Page extract:
‘Arrow’ Recap: The New Black Canary and the Return of Goth Felicity?

(Photo: Michael Courtney/The CW)
(Photo: Michael Courtney/The CW)

Warning: This recap for the “Second Chances” episode of Arrow contains spoilers.

Arrow felt decidedly like The Flash this week as the team dealt with two metahumans and brought one on as a permanent addition to the team. Whether that’s a good or a bad thing for the long-term prospects of the show, this week was blast from top to bottom.

The Plot
Tina Boland (Juliana Harkavy) is a cop in Central City who acquires a sonic scream when hit by the energy wave from S.T.A.R. Labs hit her three years ago. Oliver (with Rene and Curtis) tracks her down believing that she’s the only person worthy of taking up the mantle of Black Canary. She is tracking Sean Sonus (Steve Bacic), the drug dealer who killed her partner/lover. It turns out he has sonic powers too and almost kills Oliver, Tina, and Rene. Curtis uses his sonic dampener to stop Sonus and Oliver tries to convince Tina that revenge won’t help, but she kills him anyway. Meanwhile, Felicity uses her old hacker skills to dig up a file exonerating Diggle; he’s a free man. Tina shows up in Star City and agrees to be part of Team Arrow.

Material shown:
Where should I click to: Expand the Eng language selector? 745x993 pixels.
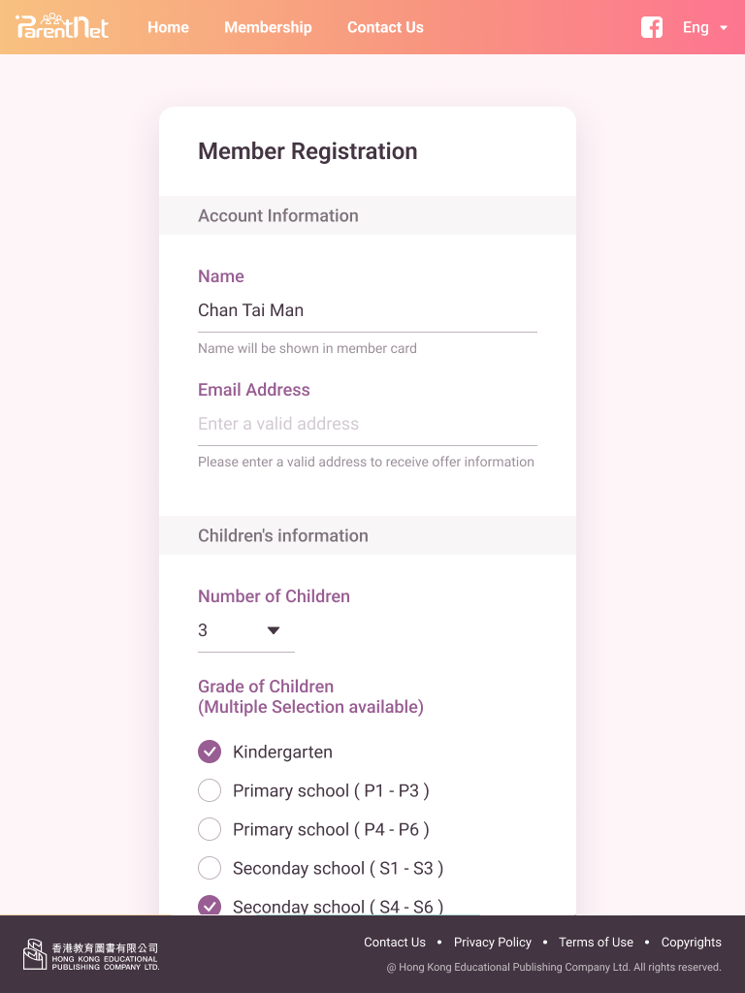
==
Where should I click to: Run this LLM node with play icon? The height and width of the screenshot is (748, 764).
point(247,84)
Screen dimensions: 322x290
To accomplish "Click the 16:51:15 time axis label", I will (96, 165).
--
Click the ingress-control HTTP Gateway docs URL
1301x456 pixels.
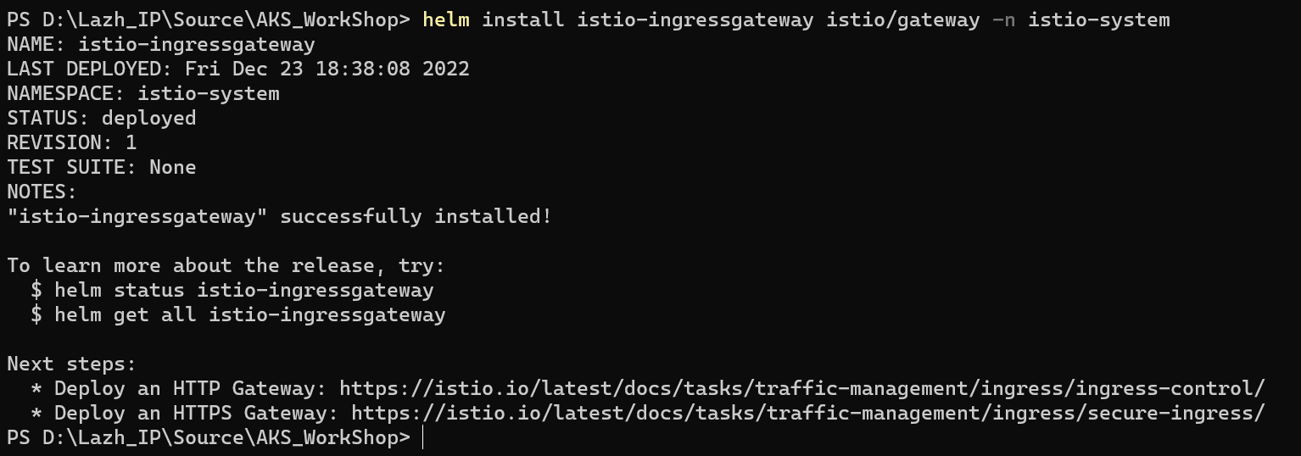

What you are asked to do:
In the Arrow recap, why did the episode feel like The Flash? Answer in one to three sentences.

Exercise result:
The team dealt with two metahumans that week and brought one of them on as a permanent member of the team.